Controlar tu presión arterial en casa es clave para prevenir enfermedades cardiovasculares. Si al medirla en reposo supera los 135/85 mmHg, es momento de actuar: reduce tu consumo de sal a menos de 5 gramos diarios y agenda una consulta médica esta semana. La hipertensión arterial suele ser silenciosa, pero con hábitos saludables y monitoreo regular puedes mantener tu corazón sano.
Hoy, domingo, revisa tu presión arterial en casa: si supera 135/85 mmHg, reduce tu consumo de sal a menos de 5g al día y consulta a tu médico esta semana.

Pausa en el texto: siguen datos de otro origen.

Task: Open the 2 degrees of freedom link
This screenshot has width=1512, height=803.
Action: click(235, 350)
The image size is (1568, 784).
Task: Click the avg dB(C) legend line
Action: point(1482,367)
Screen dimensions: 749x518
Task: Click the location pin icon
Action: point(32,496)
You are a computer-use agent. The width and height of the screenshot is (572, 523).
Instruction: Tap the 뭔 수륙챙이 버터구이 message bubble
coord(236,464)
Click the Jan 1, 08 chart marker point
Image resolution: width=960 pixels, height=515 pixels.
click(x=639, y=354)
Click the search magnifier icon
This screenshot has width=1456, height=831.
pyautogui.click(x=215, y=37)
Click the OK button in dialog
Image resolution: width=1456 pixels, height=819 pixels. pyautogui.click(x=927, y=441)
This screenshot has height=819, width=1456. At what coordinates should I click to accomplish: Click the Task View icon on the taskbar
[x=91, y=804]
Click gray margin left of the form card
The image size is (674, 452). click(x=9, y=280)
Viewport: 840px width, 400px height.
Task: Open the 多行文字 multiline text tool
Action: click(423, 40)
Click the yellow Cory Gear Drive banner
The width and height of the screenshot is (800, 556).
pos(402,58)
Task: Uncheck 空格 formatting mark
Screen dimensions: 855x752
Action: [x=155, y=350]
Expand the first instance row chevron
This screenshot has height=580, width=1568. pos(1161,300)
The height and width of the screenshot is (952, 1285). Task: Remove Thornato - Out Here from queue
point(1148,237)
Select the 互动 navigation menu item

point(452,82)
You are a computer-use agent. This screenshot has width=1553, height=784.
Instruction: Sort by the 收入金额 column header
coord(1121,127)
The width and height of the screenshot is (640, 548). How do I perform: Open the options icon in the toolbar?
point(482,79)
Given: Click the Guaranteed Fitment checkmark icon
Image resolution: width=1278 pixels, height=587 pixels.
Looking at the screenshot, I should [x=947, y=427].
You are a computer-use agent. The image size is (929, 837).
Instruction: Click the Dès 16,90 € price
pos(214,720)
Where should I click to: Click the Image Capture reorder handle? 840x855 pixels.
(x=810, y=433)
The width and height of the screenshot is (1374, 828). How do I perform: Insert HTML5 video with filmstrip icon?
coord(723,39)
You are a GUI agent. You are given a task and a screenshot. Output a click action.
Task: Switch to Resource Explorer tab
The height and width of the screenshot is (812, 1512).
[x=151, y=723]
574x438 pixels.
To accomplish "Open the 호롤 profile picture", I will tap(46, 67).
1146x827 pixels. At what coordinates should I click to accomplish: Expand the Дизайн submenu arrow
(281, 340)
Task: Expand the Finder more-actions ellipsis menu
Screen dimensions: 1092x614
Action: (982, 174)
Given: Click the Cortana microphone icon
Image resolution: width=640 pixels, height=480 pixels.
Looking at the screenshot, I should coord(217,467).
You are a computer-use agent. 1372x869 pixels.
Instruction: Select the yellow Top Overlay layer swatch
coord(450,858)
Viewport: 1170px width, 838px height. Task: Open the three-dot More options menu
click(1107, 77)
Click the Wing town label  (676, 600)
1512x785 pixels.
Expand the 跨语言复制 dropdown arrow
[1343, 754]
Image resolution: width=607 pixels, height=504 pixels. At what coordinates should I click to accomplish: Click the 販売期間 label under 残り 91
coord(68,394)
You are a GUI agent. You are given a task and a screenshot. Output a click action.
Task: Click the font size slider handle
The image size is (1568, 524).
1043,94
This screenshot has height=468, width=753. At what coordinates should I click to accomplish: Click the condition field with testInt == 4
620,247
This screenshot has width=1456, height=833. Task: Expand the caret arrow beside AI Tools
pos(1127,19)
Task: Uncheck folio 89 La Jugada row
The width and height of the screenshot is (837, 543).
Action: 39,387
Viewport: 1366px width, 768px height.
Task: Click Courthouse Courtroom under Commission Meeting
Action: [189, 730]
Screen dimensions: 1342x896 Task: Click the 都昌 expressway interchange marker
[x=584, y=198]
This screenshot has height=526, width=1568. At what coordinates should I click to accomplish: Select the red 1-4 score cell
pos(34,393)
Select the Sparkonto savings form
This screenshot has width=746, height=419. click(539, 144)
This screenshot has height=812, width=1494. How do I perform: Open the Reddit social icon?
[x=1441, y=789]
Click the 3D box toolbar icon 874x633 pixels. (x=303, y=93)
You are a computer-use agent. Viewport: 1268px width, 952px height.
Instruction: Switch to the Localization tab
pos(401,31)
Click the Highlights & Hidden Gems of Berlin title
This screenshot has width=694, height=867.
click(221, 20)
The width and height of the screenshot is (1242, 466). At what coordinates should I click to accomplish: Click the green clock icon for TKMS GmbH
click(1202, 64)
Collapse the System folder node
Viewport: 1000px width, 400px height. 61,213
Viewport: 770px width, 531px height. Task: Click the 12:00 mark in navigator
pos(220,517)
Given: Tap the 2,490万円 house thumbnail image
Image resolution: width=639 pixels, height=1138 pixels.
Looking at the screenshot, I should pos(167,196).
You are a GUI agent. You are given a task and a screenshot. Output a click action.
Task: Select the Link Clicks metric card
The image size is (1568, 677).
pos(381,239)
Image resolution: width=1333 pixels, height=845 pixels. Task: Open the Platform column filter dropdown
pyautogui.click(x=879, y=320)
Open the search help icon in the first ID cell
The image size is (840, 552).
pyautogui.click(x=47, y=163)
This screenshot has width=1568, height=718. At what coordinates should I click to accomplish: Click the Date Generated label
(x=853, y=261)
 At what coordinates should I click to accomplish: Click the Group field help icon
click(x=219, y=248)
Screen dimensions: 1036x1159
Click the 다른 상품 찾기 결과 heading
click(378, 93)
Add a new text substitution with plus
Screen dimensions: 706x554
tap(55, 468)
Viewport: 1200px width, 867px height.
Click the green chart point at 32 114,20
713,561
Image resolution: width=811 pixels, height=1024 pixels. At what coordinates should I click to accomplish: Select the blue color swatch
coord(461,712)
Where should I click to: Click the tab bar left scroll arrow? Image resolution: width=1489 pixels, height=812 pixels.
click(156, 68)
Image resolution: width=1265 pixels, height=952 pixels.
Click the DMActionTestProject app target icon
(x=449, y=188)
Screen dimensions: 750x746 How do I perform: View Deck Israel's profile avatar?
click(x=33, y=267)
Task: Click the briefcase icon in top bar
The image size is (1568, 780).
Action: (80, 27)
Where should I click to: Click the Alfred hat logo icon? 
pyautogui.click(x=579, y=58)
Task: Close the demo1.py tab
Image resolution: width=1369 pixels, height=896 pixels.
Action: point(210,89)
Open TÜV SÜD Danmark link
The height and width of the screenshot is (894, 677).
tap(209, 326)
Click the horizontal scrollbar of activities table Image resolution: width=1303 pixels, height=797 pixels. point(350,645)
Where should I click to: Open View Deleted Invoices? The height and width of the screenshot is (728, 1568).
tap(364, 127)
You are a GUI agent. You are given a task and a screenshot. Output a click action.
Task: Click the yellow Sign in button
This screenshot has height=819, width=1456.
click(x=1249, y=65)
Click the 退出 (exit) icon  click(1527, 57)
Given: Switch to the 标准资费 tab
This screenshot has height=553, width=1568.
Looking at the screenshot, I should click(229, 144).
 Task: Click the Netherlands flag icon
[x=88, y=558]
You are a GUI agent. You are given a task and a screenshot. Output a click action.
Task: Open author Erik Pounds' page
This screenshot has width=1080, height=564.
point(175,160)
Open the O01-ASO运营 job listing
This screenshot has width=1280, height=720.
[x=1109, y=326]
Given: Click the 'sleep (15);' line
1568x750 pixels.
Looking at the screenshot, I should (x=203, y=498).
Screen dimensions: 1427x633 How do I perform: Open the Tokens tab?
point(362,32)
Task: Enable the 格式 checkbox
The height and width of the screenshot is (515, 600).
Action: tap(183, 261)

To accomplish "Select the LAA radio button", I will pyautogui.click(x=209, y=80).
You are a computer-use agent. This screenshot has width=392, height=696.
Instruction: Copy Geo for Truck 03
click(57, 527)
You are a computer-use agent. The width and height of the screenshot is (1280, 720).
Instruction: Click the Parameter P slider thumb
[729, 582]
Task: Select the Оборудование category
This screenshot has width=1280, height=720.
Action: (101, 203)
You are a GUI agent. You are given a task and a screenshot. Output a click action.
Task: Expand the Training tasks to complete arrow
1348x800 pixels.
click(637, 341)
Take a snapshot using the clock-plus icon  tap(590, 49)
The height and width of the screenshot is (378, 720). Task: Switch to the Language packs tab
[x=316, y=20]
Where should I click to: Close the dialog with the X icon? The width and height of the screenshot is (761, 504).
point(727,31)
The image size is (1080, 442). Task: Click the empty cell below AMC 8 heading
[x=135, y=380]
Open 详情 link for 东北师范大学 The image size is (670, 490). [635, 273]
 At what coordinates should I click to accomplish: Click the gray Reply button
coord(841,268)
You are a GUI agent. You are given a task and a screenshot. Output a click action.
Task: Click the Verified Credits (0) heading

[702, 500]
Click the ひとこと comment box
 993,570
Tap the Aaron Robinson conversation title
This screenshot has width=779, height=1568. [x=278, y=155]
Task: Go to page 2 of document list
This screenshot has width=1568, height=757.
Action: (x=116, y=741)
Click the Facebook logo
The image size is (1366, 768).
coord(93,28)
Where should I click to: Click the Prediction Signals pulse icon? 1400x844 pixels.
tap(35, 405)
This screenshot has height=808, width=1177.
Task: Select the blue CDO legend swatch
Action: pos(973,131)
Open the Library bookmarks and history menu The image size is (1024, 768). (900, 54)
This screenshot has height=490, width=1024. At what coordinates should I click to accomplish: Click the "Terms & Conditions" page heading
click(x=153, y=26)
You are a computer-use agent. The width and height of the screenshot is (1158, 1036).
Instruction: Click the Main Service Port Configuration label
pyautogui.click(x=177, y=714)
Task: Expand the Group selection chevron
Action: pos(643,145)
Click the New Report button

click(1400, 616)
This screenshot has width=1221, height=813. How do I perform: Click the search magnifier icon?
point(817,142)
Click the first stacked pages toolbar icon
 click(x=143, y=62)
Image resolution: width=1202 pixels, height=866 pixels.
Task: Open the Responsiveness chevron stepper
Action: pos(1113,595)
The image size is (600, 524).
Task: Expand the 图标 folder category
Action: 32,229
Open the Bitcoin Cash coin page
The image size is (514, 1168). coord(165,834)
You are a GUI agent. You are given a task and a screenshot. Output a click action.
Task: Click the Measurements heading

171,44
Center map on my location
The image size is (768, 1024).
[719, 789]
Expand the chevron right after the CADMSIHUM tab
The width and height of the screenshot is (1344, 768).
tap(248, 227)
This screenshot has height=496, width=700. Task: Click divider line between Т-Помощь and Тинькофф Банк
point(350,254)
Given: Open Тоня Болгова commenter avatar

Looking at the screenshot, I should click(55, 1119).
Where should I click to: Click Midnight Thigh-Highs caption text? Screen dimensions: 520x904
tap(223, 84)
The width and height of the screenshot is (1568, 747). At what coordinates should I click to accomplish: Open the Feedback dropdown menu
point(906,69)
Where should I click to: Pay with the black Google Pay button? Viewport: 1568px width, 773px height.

⚠️ Consejo orientativo. Consulta a un profesional antes de tomar decisiones que afecten tu salud, economía o bienestar. Haz tu propia investigación.

✍️ Contenido generado por IA · Revisado por el equipo editorial de TipDía · 📅 17 de mayo de 2026 · 📂 Salud

¿Qué significa esto?

El consejo de hoy pone el foco en un hábito sencillo pero de gran impacto: tomarse la presión arterial en casa y actuar con rapidez si los números se disparan. Cuando hablamos de una lectura de 135/85 mmHg, no estamos ante una alarma de emergencia, sino ante una señal de alerta temprana. El primer número, la presión sistólica, indica la fuerza con la que late el corazón; el segundo, la diastólica, mide la presión entre latidos. Superar ese umbral de forma constante sugiere que las arterias están trabajando bajo un esfuerzo extra. El consejo no solo te invita a medirte, sino a interpretar esos dígitos como un semáforo en amarillo: aún estás a tiempo de corregir el rumbo. Reducir la sal a menos de 5 gramos diarios equivale, en términos prácticos, a llenar una cucharadita de café rasa. Eso incluye no solo la sal que añades al cocinar, sino la que ya viene oculta en panes, embutidos, salsas y quesos. Consultar al médico esa misma semana no es exagerado: es una forma de obtener un diagnóstico preciso y, si hace falta, un plan personalizado antes de que la tensión se convierta en un problema crónico.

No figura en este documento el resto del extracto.